Just got my property tax bill for deer camp. How does a 125% increase sound? I talked to a couple others who own camps nearby and they got similar increases. Problem is the folks who live there got the usual 2 or 3% type increases. Could it be they have decided to stick it to the out of towners? I'm pretty sure the value of my land didn't go up 125% from last year. If anything it went down. I'll be making a call to the auditor tomorrow to get an explaination.


----------



## Salmonid (Apr 14, 2004)

absolutely cal the auditors and ask for the way they determined your value, they wil pull it up and mail it to you. If you do some research on your own, and find out how much simillar land sold for in the previous 18 months that will always help. I have found that if you gripe loud enough, they typically will reevaluate to a lower number. Last year they tried to increase my property tax by more then doubling it, I went through the whole deal with them and then they revalued at about a 8% increase. Not the best but better then doubling....when I asked how they go my numbers they showed properties on the opposite side of the county that were in some really high dollar areas vs me being in the states poorest township, so they were not realistic values. I think they try to see what they can get away with and then back off the handful who gripe. Good luck

Salmonid


----------



## ironman172 (Apr 12, 2009)

Mine stayed about the same....with no real changes to it....thats what it should be


----------



## puterdude (Jan 27, 2006)

I got my property taxes and last May a school levy was approved and it shot up over 500.00 bucks a year,my beef is the levy passed in May and they burnt us for the full year, over 5 months before the levy even passed.They stay awake at night figuring out a new angle.


----------



## I Fish (Sep 24, 2008)

Welcome to taxation without representation. I always thought this was "the land of the free", until I researched property taxes, and the other potential strings, such as Eminant domain and rights of way. They claim you are represented because you elect the Auditor and you knew before hand that you would be responsible for the taxes. I maintain that you are not represented because, in the election of the auditor and the passing of levies, non property owners have just as much a vote as the property owners, therefore the property owner is being forced to pay a tax that was passed by people who don't have to pay. This is particularly magnified in and around college towns. Also, in the case of levies, especially school levies, if you are againt the levy, you are usually automatically cast in the light of being against schools and education (and obviously children), even if you are only against the certain activities the levy would support.
I also don't beleive that you can cast a vote for or against anything if you don't live in that particular county. So, where is the representaion in that? You still have to pay the taxes, decided on by others.


----------



## pal21 (Mar 9, 2008)

I just got off the phone with the auditor.
She is telling me these new land valuations are being sent from Columbus. They have changed the way they place value on vacant land for the first time since 1984. Being this is the year for my county to access land, we are being hit with it this year. So it all depends on when your particular county comes out with its new acessments. She said these changes came out in October.
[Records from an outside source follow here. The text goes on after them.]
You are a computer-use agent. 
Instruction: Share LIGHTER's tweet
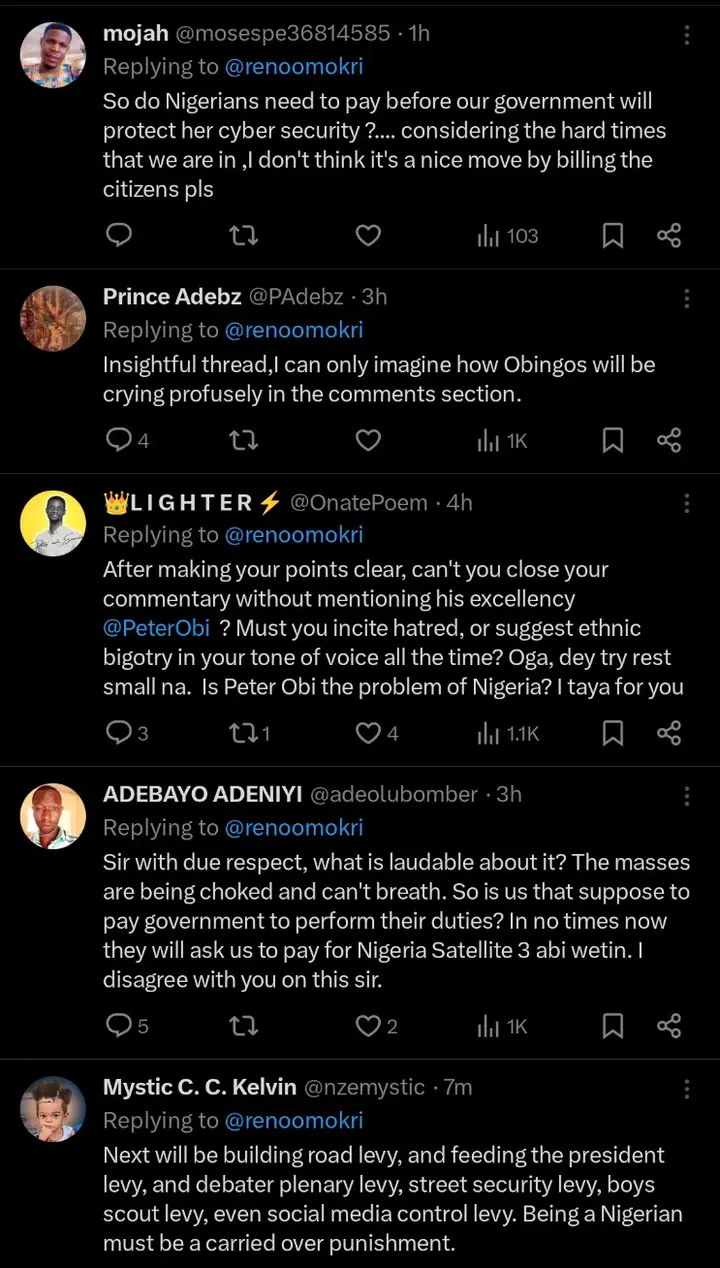point(669,733)
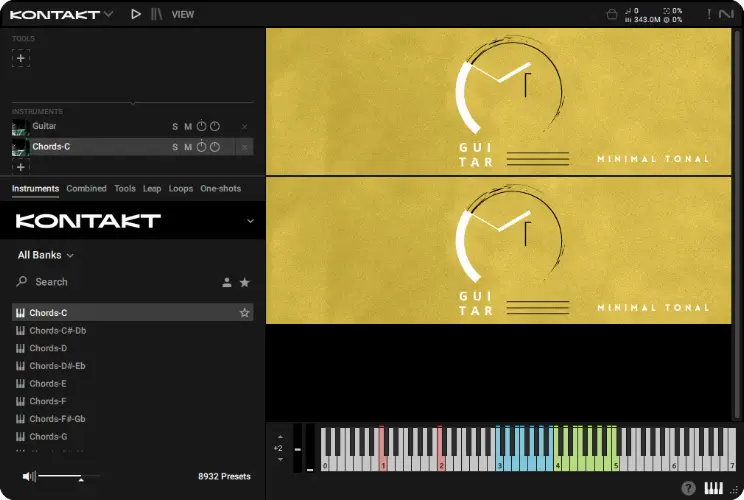Solo the Guitar instrument

coord(175,127)
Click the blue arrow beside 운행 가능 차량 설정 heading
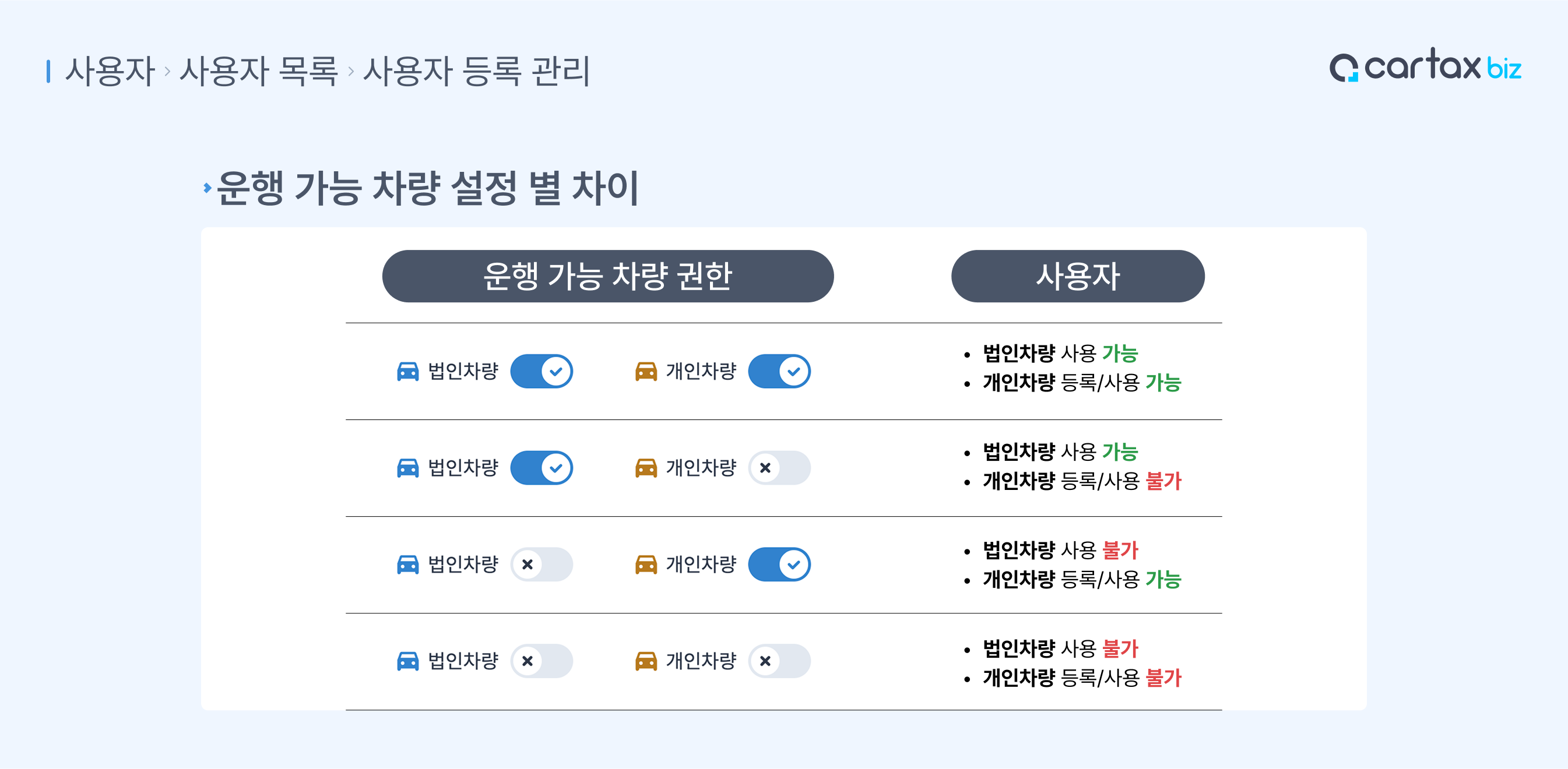Screen dimensions: 1568x769 coord(208,188)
She said these increases will hit everyone who owns vacant land or has land enrolled in the CAUV or the forest stewartship progams. She said the doubling or tripling of taxes is because the state has waited 25 years to make changes on their formulas for setting land values.

Not sure I buy it or not.


----------



## mikeshookset (Feb 28, 2005)

the proublem with property taxes as with any taxes is that way to much of it is wasted . in todays economy people are taking pay cuts health care cuts and what do our poloticians do ? they vote them selfs pay raises and baill out banks that give thier ceos millions of dollars in bonuses for putting the banks in the sorry mess they are in. maybe instead of raising property taxes they should put a luxery tax on the money that lobbyest spend to buy poloticians. it doesnt matter if they are democrates or republicans they all play the same game they just pass the ball back and forth every so many years. NO TAXES SHOULD BE LEVYED AGAINST ANYONE UNLESS ITS VOTED ON BY THE PEOPLE ITS LEVYED AGAINST.


----------



## ironman172 (Apr 12, 2009)

pal21 said:


> I just got off the phone with the auditor.
> She is telling me these new land valuations are being sent from Columbus. They have changed the way they place value on vacant land for the first time since 1984. Being this is the year for my county to access land, we are being hit with it this year. So it all depends on when your particular county comes out with its new acessments. She said these changes came out in October.
> 
> She said these increases will hit everyone who owns vacant land or has land enrolled in the CAUV or the forest stewartship progams. She said the doubling or tripling of taxes is because the state has waited 25 years to make changes on their formulas for setting land values.
> ...


the forest stewartship progams
I'm glad I never signed up for that now!!!I don't have to be in that to be a good stewart of the land....and don't need the Forestry dept telling me when to cut trees down.... just for a tax break


----------



## Lewzer (Apr 5, 2004)

> I maintain that you are not represented because, in the election of the auditor and the passing of levies, non property owners have just as much a vote as the property owners, therefore the property owner is being forced to pay a tax that was passed by people who don't have to pay.


Just like the "sin" tax that Cuyahoga County sinners pay to build three giant playgrounds for the billionaire owners of the sports teams. Suckers.


----------